Bazą dla filmu z jednej strony była książka. Czy opierał się Pan również na relacjach, zapisach, dokumentacji z początków Gdyni?


Dokumentacja jest bardzo obfita, ale jest to dokumentacja wyłącznie zdjęciowa. Są fotografie, na których bazowałem szukając inspiracji - chcąc zainscenizować podobną sytuację w filmie. Wielokrotnie zresztą opierałem się na klimacie tych zdjęć. Natomiast relacji ustnych czy dokumentacji pisemnej wiele się nie zachowało, nie natknąłem się na nią przed zdjęciami. Muszę jednak powiedzieć, że spotkałem się z wieloma dowodami uznania po projekcji filmu w Gdyni. Przychodzili ludzie i mówili: "to jest moja historia".


Czyli pokrywają się filmowe losy z tymi prawdziwymi.


Są osoby, szczególnie na wybrzeżu, które integrują się z tymi filmowymi postaciami. Mówią, że tak właśnie było. Co szczególnie mnie cieszy, bo oznacza to, że klimat, pewien nastrój tamtego czasu udało się nam osiągnąć. Szczególnie w warstwie scenograficznej było to trudne, bo przecież ta stara Gdynia się nie zachowała. Nie było ani jednego miejsca gdzie mogliśmy postawić kamerę i kręcić. Wszędzie trzeba było ingerencji scenograficznej. Tu były słupy, tam lampy, jeszcze gdzie indziej wisiały reklamy. Trudno było znaleźć miejsca nie noszące oznak współczesności. Realizowaliśmy zdjęcia wszędzie na wybrzeżu - od Łeby po mierzeję wiślaną.


Robiliście Państwo ten film od razu z myślą o serialu.


Tak. W tej wersji wszystkie wątki są pełniejsze. Rozbudowaliśmy wątek inżyniera Wendego, Heleny i Lebraka. W serialu pokazujemy na przykład przyjazd Jazowieckich zimą do Polski, pociągiem repatriacyjnym z Rosji.

Ilu odcinkowy to będzie serial?


Cztero - każda część będzie miała po 45 minut.


W swoim filmie ukazał Pan skomplikowane losy wielu Polaków.
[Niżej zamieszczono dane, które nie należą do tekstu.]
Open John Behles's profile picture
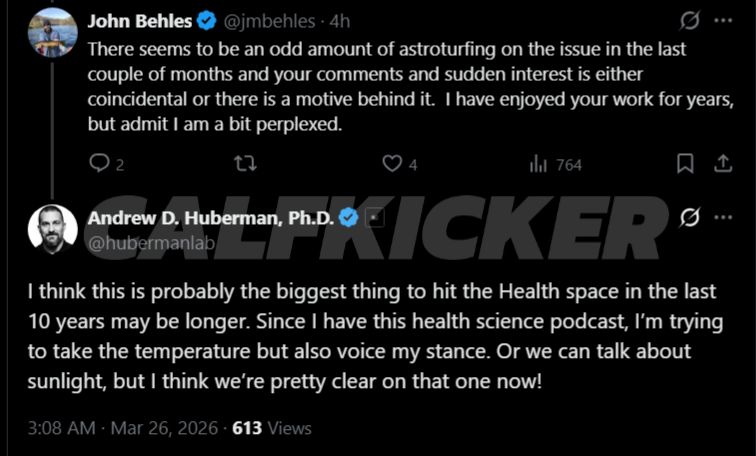Screen dimensions: 756x456 (53, 32)
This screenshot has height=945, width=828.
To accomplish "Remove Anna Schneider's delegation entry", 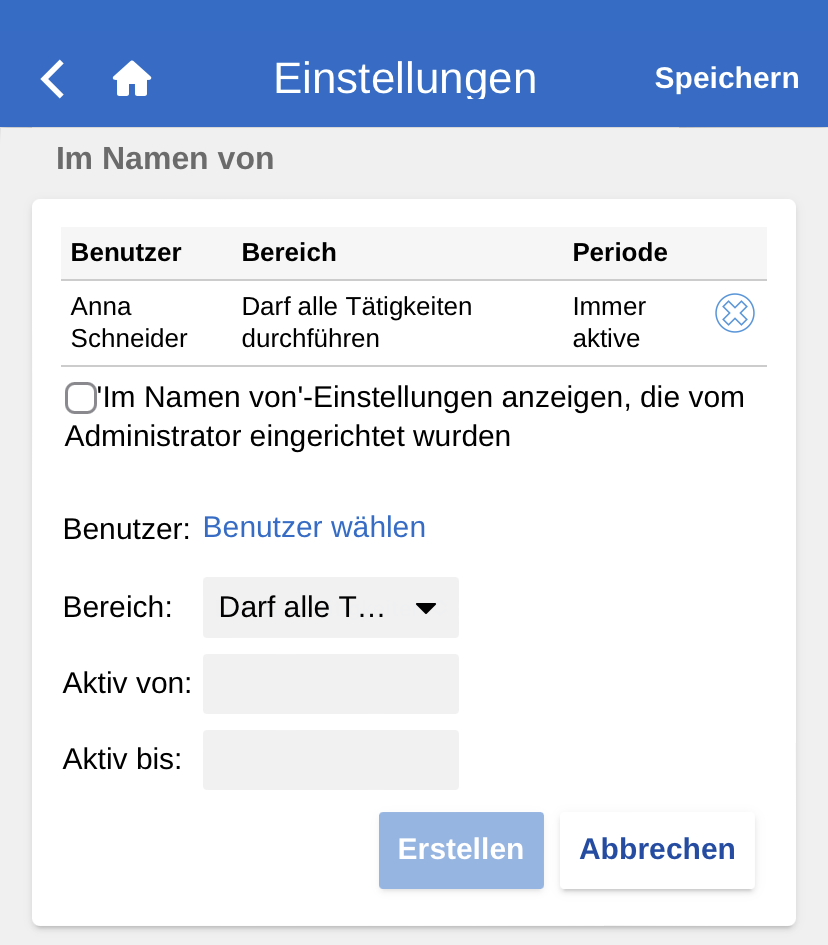I will click(x=734, y=314).
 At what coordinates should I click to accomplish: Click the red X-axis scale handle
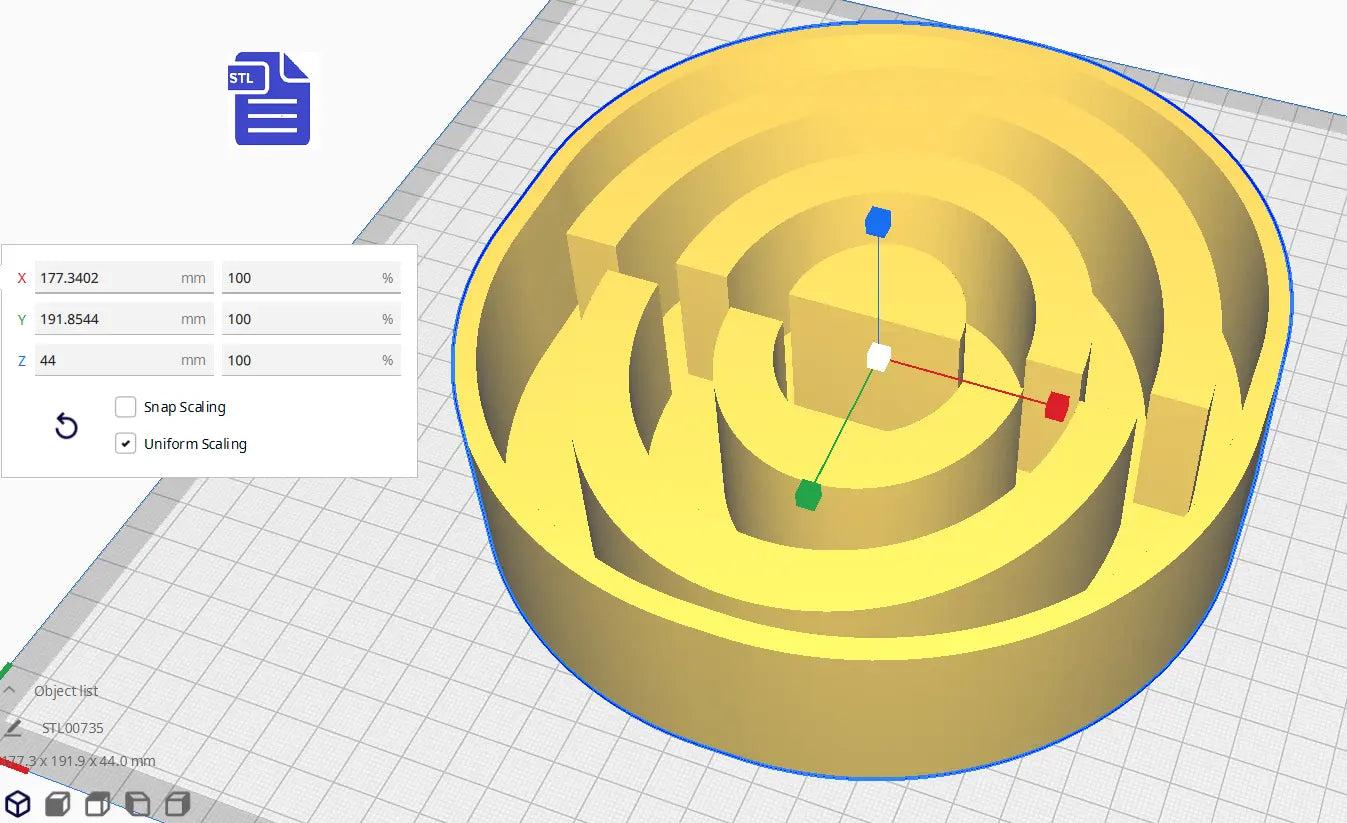click(x=1057, y=406)
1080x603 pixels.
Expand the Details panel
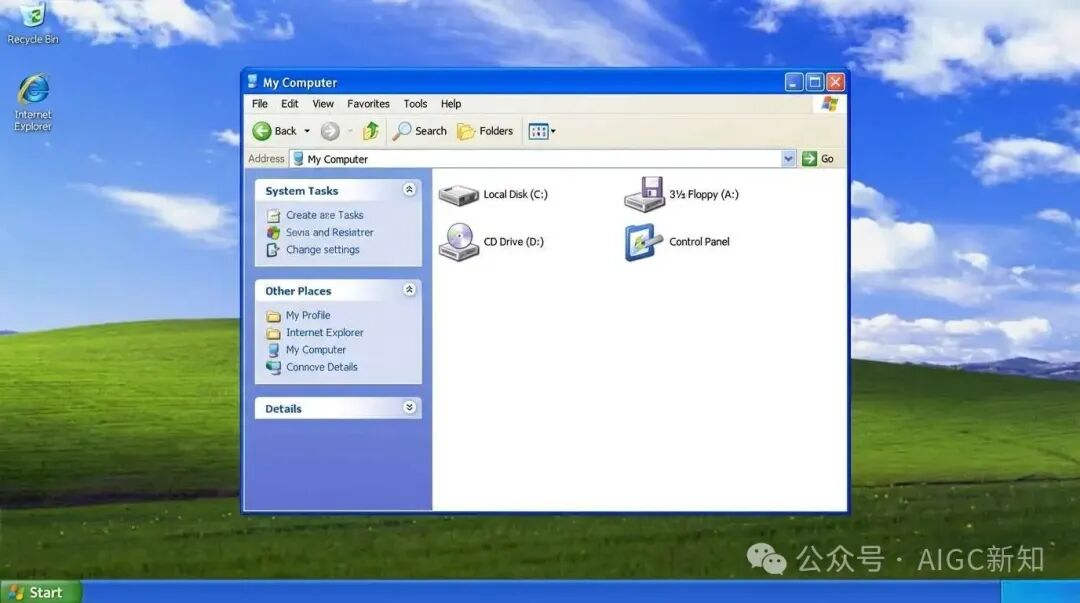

Na przykład Heleny, która jest wdową po oficerze zabitym w wojnie bolszewickiej. Pochodzi z Krakowa. To pani z dobrego domu, która nagle sprzedała mieszkanie w Krakowie i ruszyła na wybrzeże. Otwiera tu gospodę - to też jest, nie chcę powiedzieć heroiczna, ale zdecydowana postawa.


Bo zazwyczaj taka inicjatywa należała do mężczyzn.


Tak - Helena poza tym otwiera nie spelunę tylko porządny lokal. Ona ma aspiracje. Chcieliśmy zmienić wystój tego miejsca - chcieliśmy nadać mu inny charakter od reszty lokalnych knajp, chociażby od tej, do której chłopcy przychodzą handlować wódką, zagryzają śledzie, piją i palą. To też świadczy o pewnym rozwoju: powstaje miasto - powstaje restauracja. Mieliśmy zresztą z tym wielki problem - nie mieliśmy pieniędzy na to, żeby wybudować to miejsce, więc długo szukaliśmy miejsca, które moglibyśmy wykorzystać jako lokal Heleny. Z pomocą przyszedł nam miejscowy właściciel pewnej smażalni, którą nasz scenograf zaadoptował na pawilon. Na szczęście miałem świetną, ekipę, która przezwyciężała wszelki trudności.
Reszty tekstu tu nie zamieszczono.